Dalam RUU Cipta Kerja, aturan pesangon bagi pekerja yang mengalami pemutusan hubungan kerja (PHK) diubah. Skema perhitungan pesangon dalam RUU Cipta Kerja tersebut tercantum dalam Bab IV mengenai Ketenagakerjaan Pasal 156.
Dalam Pasal 156 itu, komponen perhitungan pesangon bagi pekerja yang mengalami PHK berbeda dengan UU No 13/2003 tentang Ketenagakerjaan di pasal yang sama. Dalam RUU Cipta Kerja, hanya disebut dua komponen yang digunakan sebagai dasar perhitungan, yaitu pesangon dan uang penghargaan masa kerja. Sementara i UU No 13/2003, komponen perhitungan kompensasi PHK mencakup uang pesangon, uang penghargaan masa kerja, dan uang pengganti.
Perubahan komponen penghitungan pesangon tersebut berdampak pada besaran pesangon yang akan diterima pekerja jika terkena PHK. Dalam RUU Cipta Kerja, pekerja yang di-PHK akan mendapat kompensasi sebesar 17 kali gaji. Sementara dalam UU ketenagakerjaan, pekerja akan menerima kompensasi sebesar 27 kali gaji. Dengan demikian, besaran pesangon pekerja berkurang 10 kali gaji.
Namun, dalam RUU Cipta Kerja pekerja yang terkena PHK masih mendapatkan tambahan pesangon berdasarkan perjanjian kerja dan program penjaminan kehilangan pekerjaan dari pemerintah. Perubahan ini dilakukan dengan mempertimbangkan beban perusahaan ketika melakukan PHK dan juga perbandingan pesangon di negara tetangga.
Dari pemberitaan media, salah satu alasan pemerintah mengubah skema perhitungan pesangon itu lantaran rendahnya tingkat kepatuhan perusahaan untuk membayar pesangon pekerja yang di-PHK. Merujuk data Kementerian Ketenagakerjaan, pada 2019 terdapat 536 persetujuan bersama (PB) pemutusan hubungan kerja.
Dari jumlah 536 itu, perusahaan yang memenuhi pembayaran kompensasi sesuai dengan ketentuan UU No 13/2003 hanya 147 persetujuan bersama atau sekitar 27 persen.
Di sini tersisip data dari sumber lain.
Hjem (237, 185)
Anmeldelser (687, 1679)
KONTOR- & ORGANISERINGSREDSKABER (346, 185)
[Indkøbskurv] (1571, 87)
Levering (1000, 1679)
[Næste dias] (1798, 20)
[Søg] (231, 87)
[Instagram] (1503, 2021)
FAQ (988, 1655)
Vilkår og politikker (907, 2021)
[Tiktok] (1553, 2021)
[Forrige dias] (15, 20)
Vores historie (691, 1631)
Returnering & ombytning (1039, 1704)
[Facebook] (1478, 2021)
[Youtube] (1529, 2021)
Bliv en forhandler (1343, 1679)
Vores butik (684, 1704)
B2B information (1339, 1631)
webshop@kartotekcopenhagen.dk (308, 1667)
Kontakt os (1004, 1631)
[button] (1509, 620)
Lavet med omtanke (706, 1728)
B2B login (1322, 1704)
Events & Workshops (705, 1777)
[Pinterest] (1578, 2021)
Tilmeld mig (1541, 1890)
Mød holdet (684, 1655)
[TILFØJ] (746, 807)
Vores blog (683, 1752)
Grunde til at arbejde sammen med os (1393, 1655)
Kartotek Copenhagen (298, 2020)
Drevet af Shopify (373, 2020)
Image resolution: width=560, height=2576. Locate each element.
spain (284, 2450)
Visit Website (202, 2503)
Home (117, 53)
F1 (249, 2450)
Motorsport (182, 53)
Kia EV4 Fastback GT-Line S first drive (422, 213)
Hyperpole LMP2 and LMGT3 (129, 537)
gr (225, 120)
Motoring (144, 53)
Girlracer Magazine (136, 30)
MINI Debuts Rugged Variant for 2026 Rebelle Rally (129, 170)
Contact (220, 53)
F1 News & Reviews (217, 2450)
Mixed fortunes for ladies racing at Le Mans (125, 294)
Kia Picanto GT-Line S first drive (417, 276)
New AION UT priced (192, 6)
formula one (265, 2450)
Sisanya, 389 persetujuan bersama (73 persen), tidak melakukan pembayaran kompensasi PHK sesuai dengan UU Ketenagakerjaan tersebut.
Data itu sejalan dengan laporan Bank Dunia yang mengutip data Sakernas BPS 2018. Berdasarkan laporan pekerja, 66 persen pekerja sama sekali tidak mendapat pesangon, 27 persen pekerja menerima pesangon kurang dari yang seharusnya diterima sesuai UU No 13/2003, dan hanya 7 persen pekerja yang menerima pesangon sesuai dengan ketentuan. Dengan kata lain, tingkat kepatuhan perusahaan sesuai regulasi relatif rendah.
Menurut pandangan pemerintah, seperti diungkapkan oleh Menteri Ketenagakerjaan Ida Fauziyah, 20 Februari 2020, RUU Cipta Kerja juga akan memberikan kepastian bagi pekerja untuk perlindungan pesangon. Selain itu, ada manfaat baru yang akan diberikan kepada mereka yang terkena PHK, yaitu jaminan kehilangan pekerjaan (JKP) berupa bantuan tunai, pelatihan vokasi, dan akses terhadap pekerjaan baru. JKP tidak menambah beban iuran bagi pekerja dan perusahaan.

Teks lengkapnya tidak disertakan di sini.